More recently, another prospective, multi-center, double-blind, controlled study of ONS in patients with CM.[41] One hundred and fifty-seven patients from 15 centers were enrolled and randomized (2:1) to either a stimulation trial followed by device implantation and active stimulation for 12 weeks (n = 105) or a stimulation trial followed by device implantation but sham stimulation for 12 weeks (n = 52). After 12 weeks, subjects were un-blinded but patients were followed for one year. There was a significant difference in the percentage of patients that achieved a 30% reduction in daily visual analog scale scores (p = 0.01). There were significant group differences for all assessments at 12 weeks (p< 0.01).

The most frequent complication of the ONS is lead migration. Various anchoring techniques were described to improve lead stability, however the problem persists.[38] In one review, lead migration was found to be 33% and 60%, 6 months and one year post-implant, respectively. [42] The ONSTIM study reported lead migration in 24% of subjects.[40] The use of self-anchoring leads (e.g. tined leads) looks promising.[37] In a series of 12 patients, only one patient had a few mm lead migration with little change in the stimulation pattern, there was no loss of efficacy.[43] None of 12 patients required a surgical revision for lead migration during a mean follow up period of 13 months (Figure 9). Unlike spinal cord stimulation, wound dehiscence and infection carry a lower morbidity risk although this usually requires total system explant.

C2 Neuralgia

C2 neuralgia is a distinctive type of occipital neuralgia, and it is caused by lesions affecting the C2 nerve root or dorsal ganglion such as neuroma, meningioma, or anomalous vessels.[44-45]

The C2 root lies posterior to the lateral atlanto-axial joint, thus disorders or inflammation of this joint may lead to irritation or entrapment of the nerve root.[46]

C2 neuralgia manifests as intermittent lancinating occipital pain that is associated with lacrimation, ciliary injection, and rhinorrhea.
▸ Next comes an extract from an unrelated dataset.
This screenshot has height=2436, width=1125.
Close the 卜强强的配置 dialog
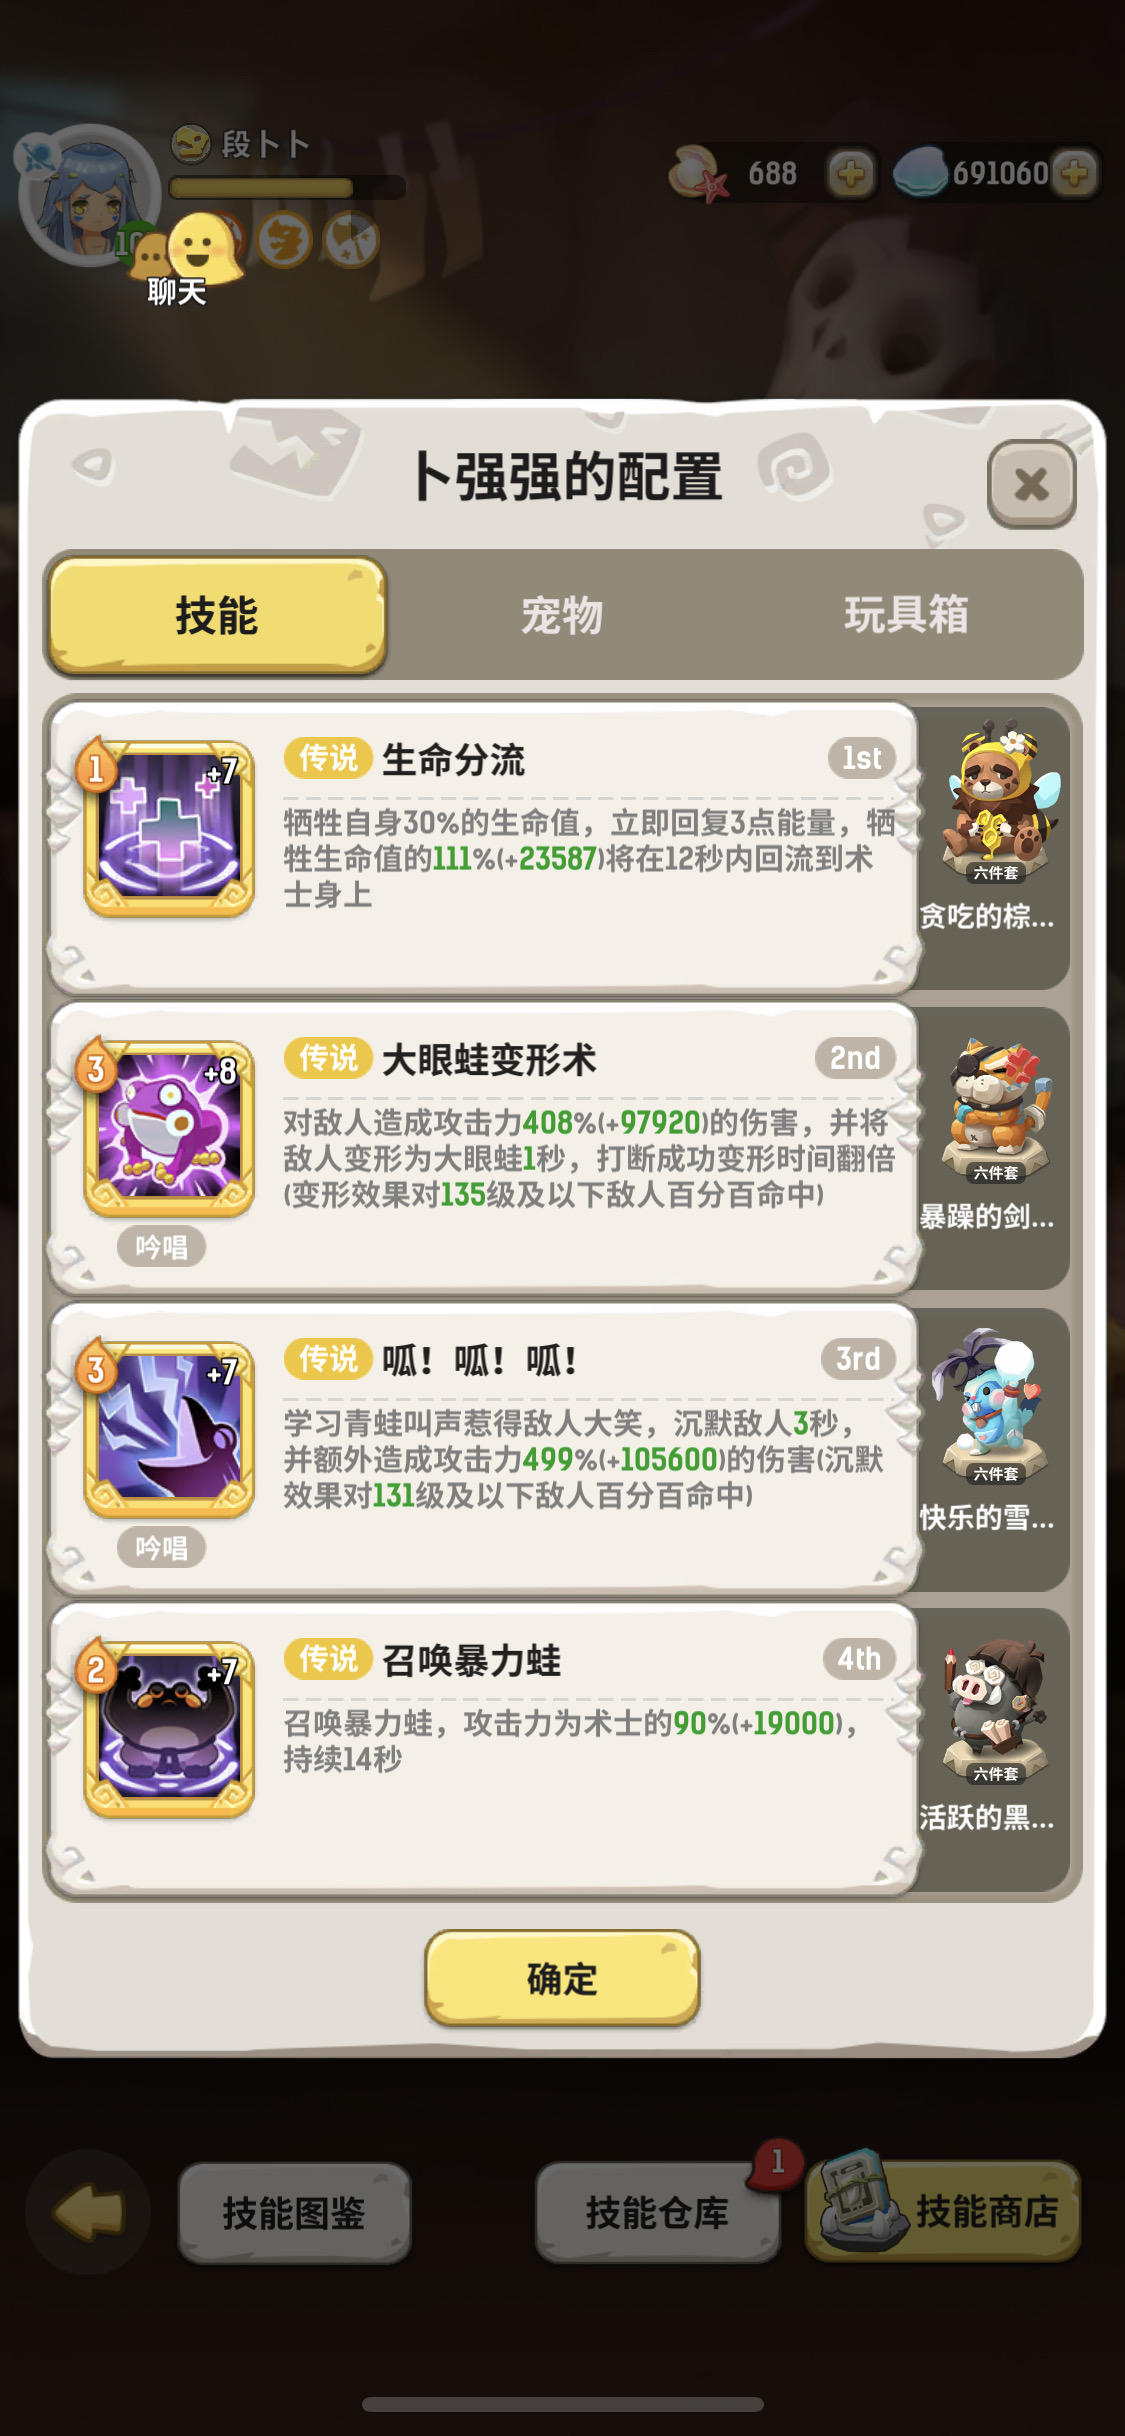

Abolition of pain by selective C2 nerve root block is essential to make the diagnosis. C2 neuralgia that responds poorly to pharmacotherapy and thermocoagulation, decompression, or C2 ganglionectomy may be indicated.[9]

Cervical Muscles

Myofascial Pain

Trigger points in the posterior neck muscles, especially the trapezius, sternocleidomastoid, and the splenius capitis, can generate referred pain in the form of a headache.[47-48]
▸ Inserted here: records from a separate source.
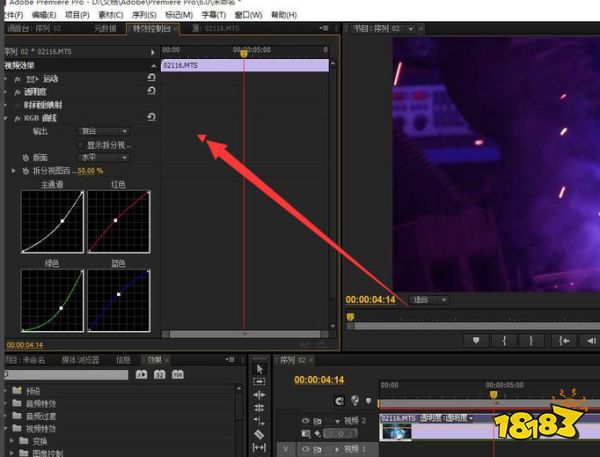Image resolution: width=600 pixels, height=457 pixels.
Task: Select the Ripple Edit tool
Action: coord(259,395)
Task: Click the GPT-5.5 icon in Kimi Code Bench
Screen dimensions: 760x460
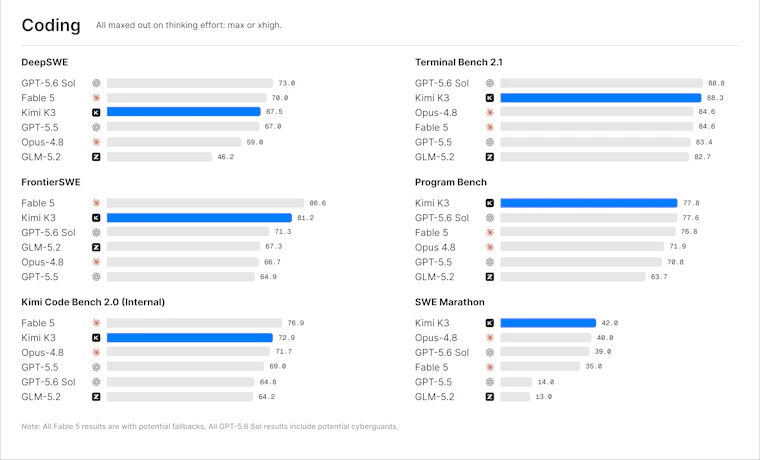Action: [96, 367]
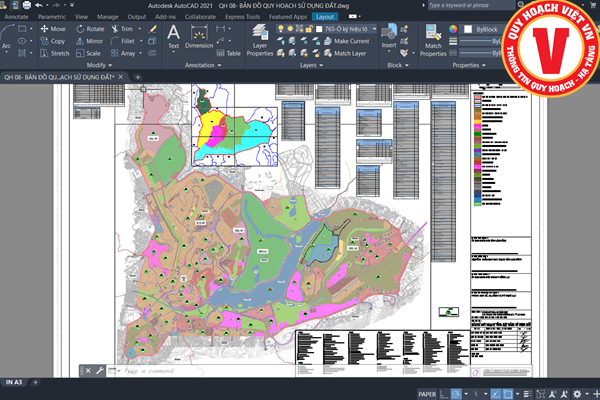Switch to the Parametric ribbon tab
This screenshot has width=600, height=400.
pyautogui.click(x=52, y=17)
According to the 3rd edition of the International Classification of Headache Disorders (ICHD), headache causally associated with cervical myofascial tender spots is coded as episodic or chronic tension-type headache associated with pericranial tenderness.[8]
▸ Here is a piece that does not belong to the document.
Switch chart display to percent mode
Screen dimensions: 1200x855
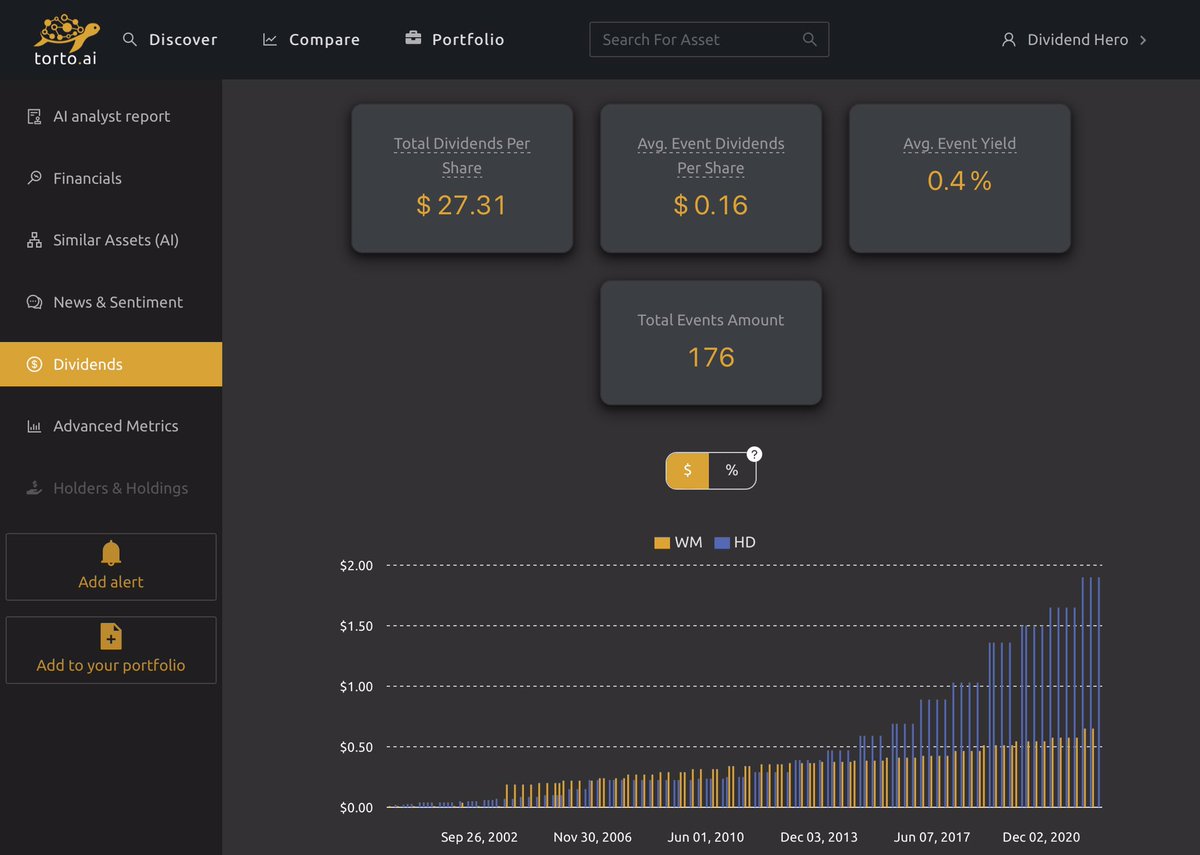[732, 470]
Moreover these tender points usually overlie the zygapophyseal joints, so it is difficult to be distinguished from underlying painful joints.[9]

Needling therapies in the management of myofascial pain showed no efficacy beyond that of placebo.[49] The use of botulinum toxin is controversial. It might be effective in the management of migraine and chronic daily headaches. However, its efficacy in myofascial pain and cervicogenic headaches is debatable.[50-52]

Cervical

Discogenic Pain

C2-C3 provocative discography, but not at the lower levels, can reproduce cervicogenic headache.[53] Radiofrequency lesioning was shown to be effective in obtaining some pain relief for a few months in one study.[54] However, cervical disc interventions are not commonly performed because of the potential for serious complications.

Summary

Cervicogenic headache is one of the most debatable and challenging area in headache medicine. Patients usually benefit the most from a multidisciplinary approach incorporating physical therapy, pharmacotherapy, psychotherapy (biofeedback and relaxation therapy), alternative medicine (acupuncture), and the judicious utilization of interventional pain management modalities.